Unicaja Banco and Liberbank confirmed on Wednesday that they are starting formal talks over joining forces. Any successful negotiation to merge would create Spain's fifth largest bank.
Malaga-based Unicaja and Madrid-based Liberbank have started detailed talks in the past, but these were called off in May 2019 after no agreement was reached on which company would have the most weight in the new entity.
The share prices on the Spanish stock exchange of both banks shot up on Monday on the fresh news. Unicaja Banco closed the day with a rise of 14.55% and Liberbank with 13.58%.
The rest of the Spanish banking sector also saw rises, as investors hoped for more mergers and acquisitions.

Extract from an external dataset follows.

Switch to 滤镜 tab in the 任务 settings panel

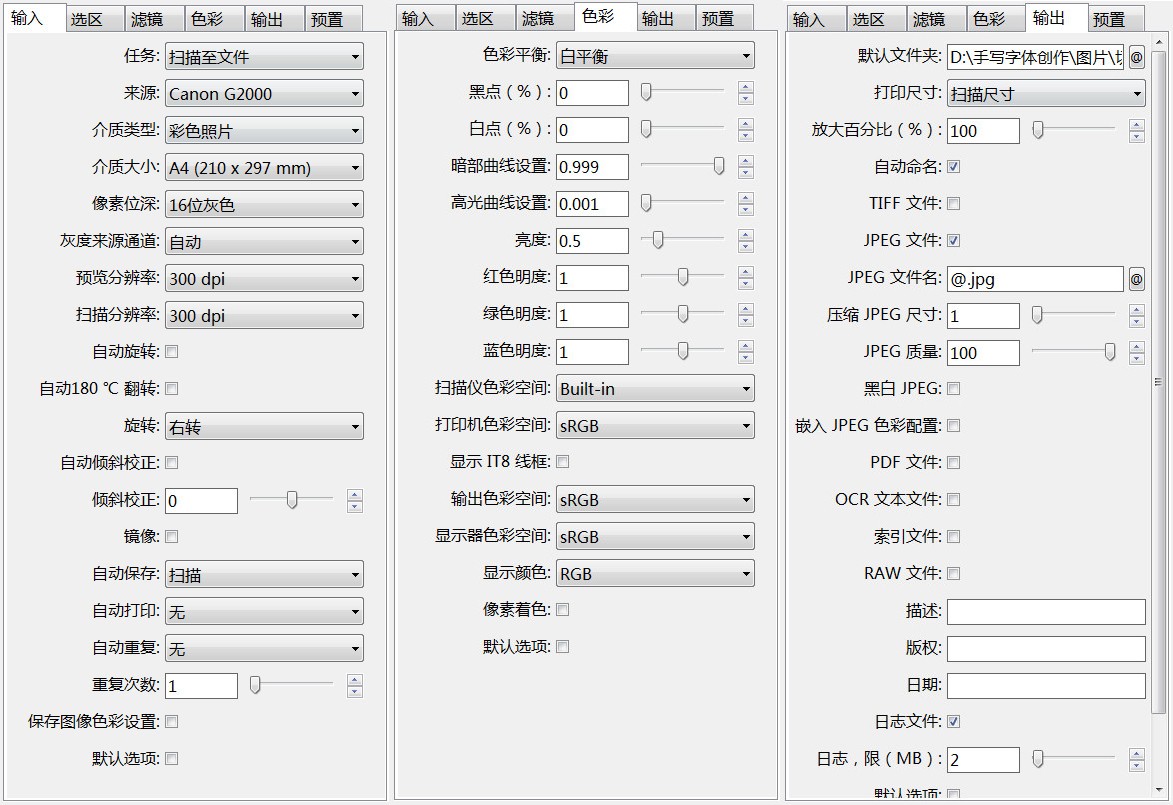pos(147,19)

The European Central Bank has been calling for a consolidation in the European banking sector, which is seen as vulnerable in the wake of a fall in profits due to the Covid-19 crisis.

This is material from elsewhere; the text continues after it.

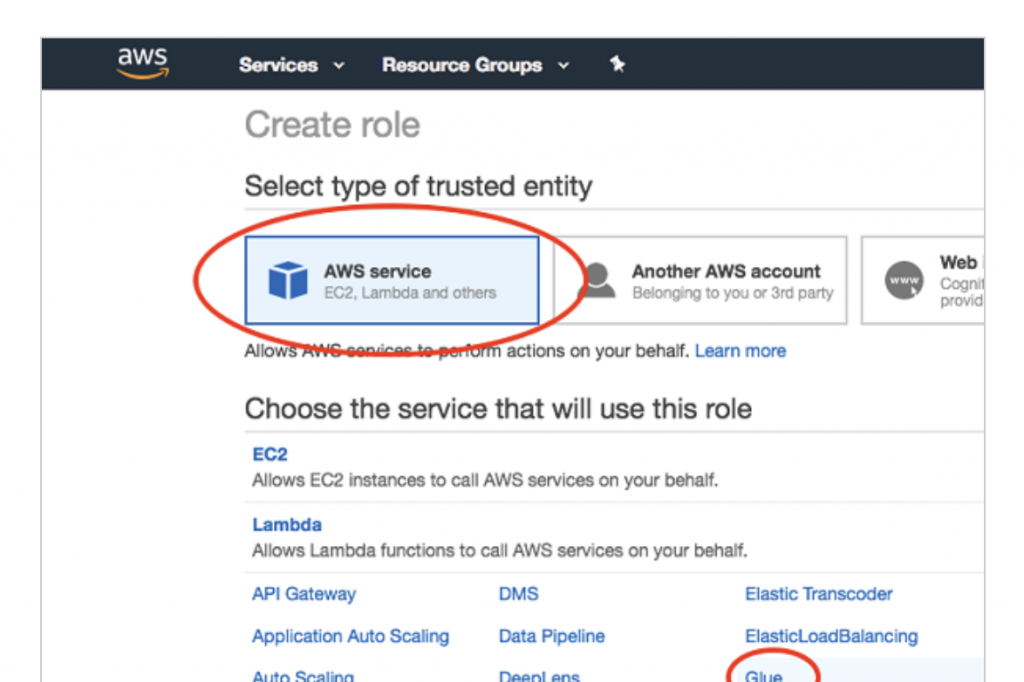Click the AWS logo icon
Viewport: 1024px width, 682px height.
[143, 63]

A merger is already under way between CaixaBank and Bankia to create Spain's largest bank and Banco Sabadell is viewed as vulnerable to a takeover.
Unicaja Banco and Liberbank said on Monday their conversations had so far been "routine" to analyse "possible opportunities". However on Wednesday it was confirmed that the boards of both firms had given the go ahead for auditors to come in to value them.
The last negotiations in 2019 foundered when Unicaja refused to have less than 60% of shares in the new company and Liberbank wanted more than 40%.
At the end of June, Unicaja Banco, a big employer in Malaga province, had 63 billion euros in assets, 6,274 staff and 1,029 branches. Liberbank had 45bn assets, 3,698 staff and 579 offices.
Unicaja grew out of savings banks principally in Andalucía, while Liberbank was formed in 2011 by former savings banks in the centre and north of Spain.